I would always reason with myself that something hadn’t gone right this time, attempt to eliminate that “something,” and try again.

Only recently did I realise that I had set myself up for failure from the beginning. By trying to create several new habits all at once, I couldn’t draw a clear hierarchy of which tasks should be prioritised over others.

Forming new habits one at a time

The one-at-a-time approach is like constructing a building out of bricks - you focus on one layer at a time. By the time you’ve finished laying the first layer, the cement would have dried, and your life would be ready to take on a new layer.

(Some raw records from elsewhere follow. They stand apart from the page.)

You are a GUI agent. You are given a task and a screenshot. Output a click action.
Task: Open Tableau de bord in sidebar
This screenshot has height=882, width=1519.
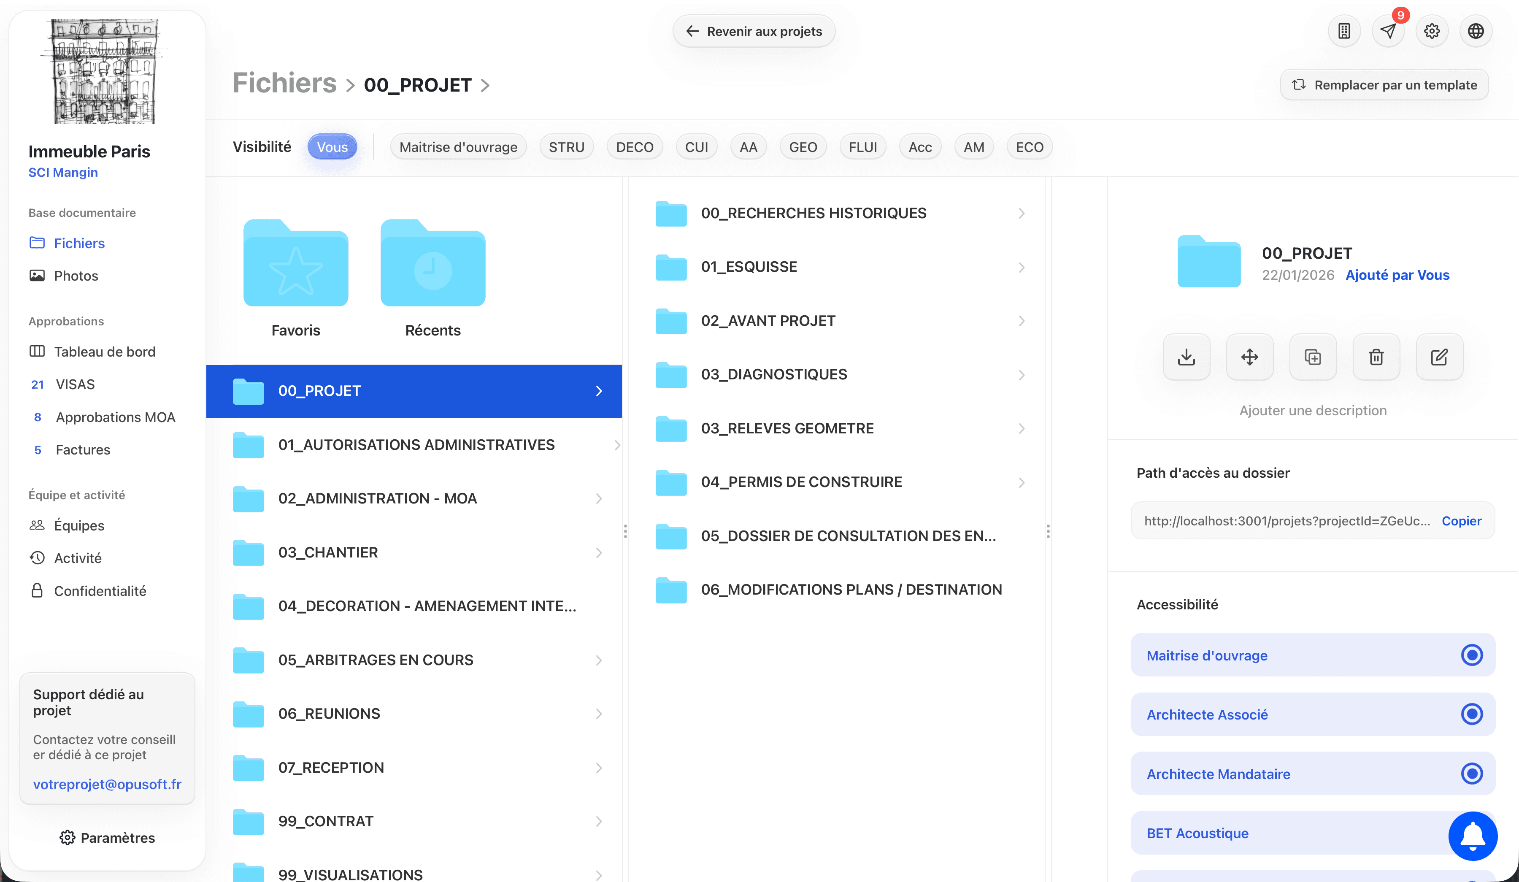(104, 351)
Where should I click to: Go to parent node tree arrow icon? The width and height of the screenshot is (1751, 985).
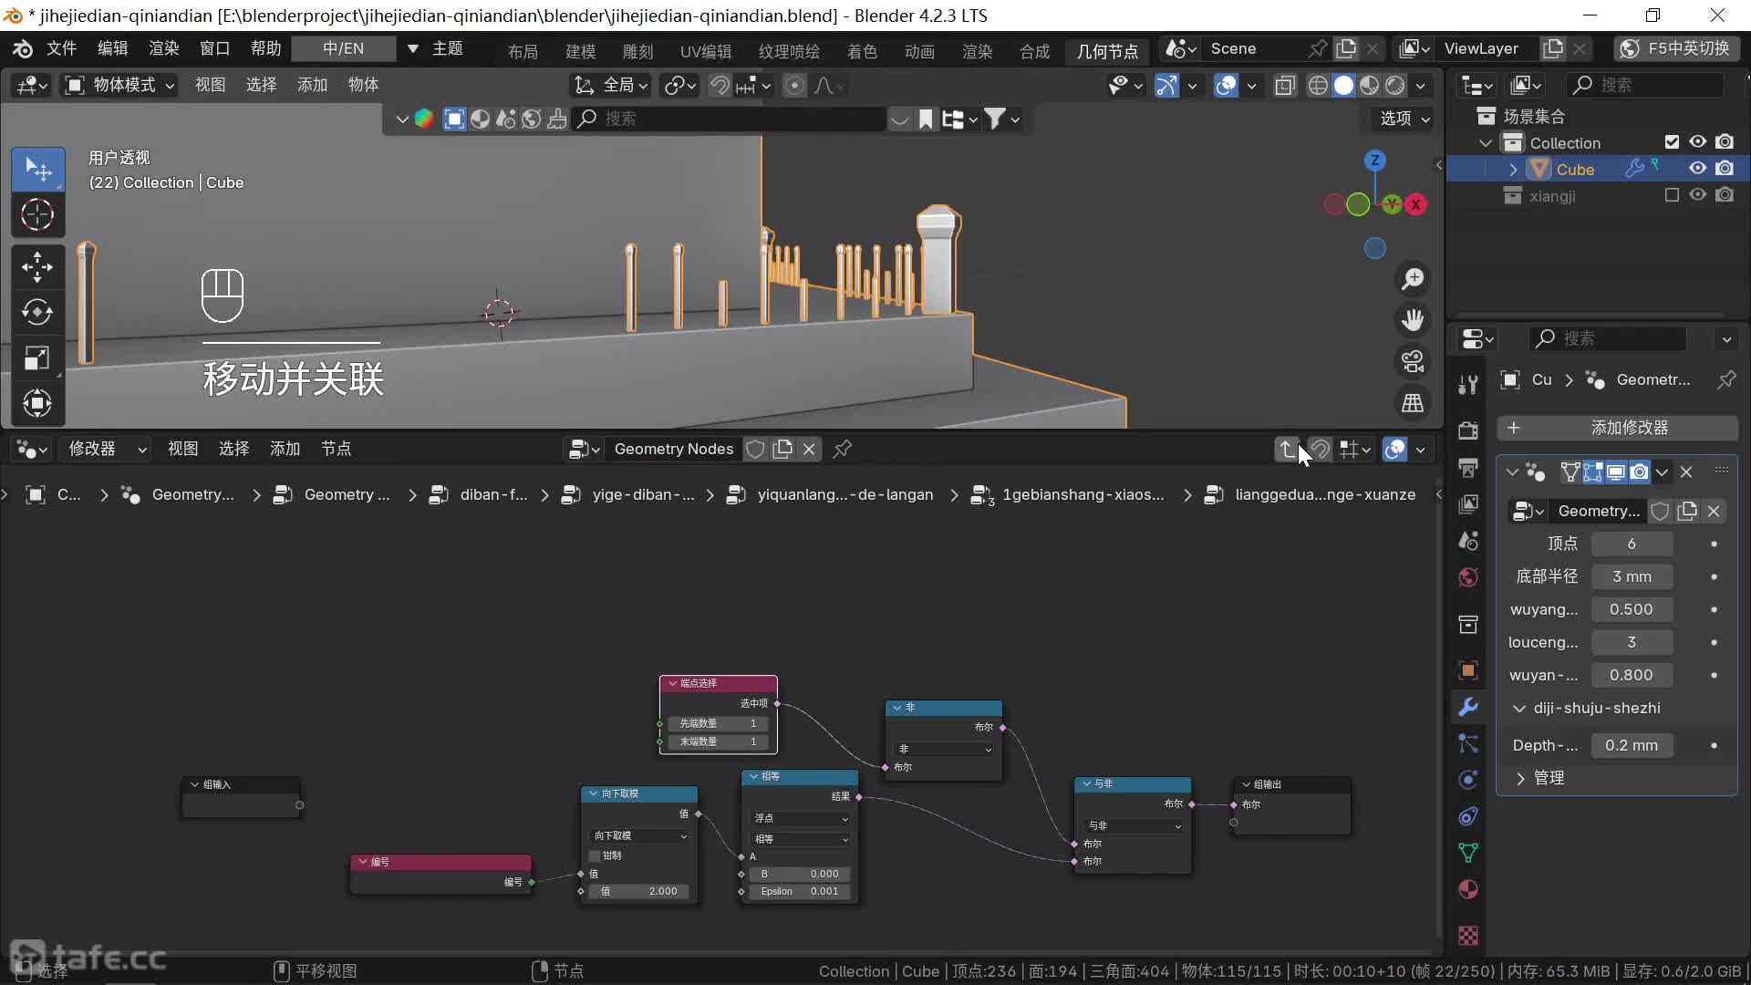[x=1287, y=449]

Before an activity becomes habitual, we’d usually have to think before carrying it out. When there are always five things simultaneously vying for our attention at any time, we usually choose to do the easy stuff first. And the easy thing to do is usually not the thing you want to become a habit; otherwise, it would already have become one.

The only feasible way to create multiple new habits then, I think, is to build one at a time. This way, I can focus on restructuring my life to incorporate this new habit.

When decisions need to be made, I’d know to prioritise this activity over almost any other. Because once the activity has become a habit, it will take a lot less effort to complete. Ultimately, this helps me do more things each day that I want to do.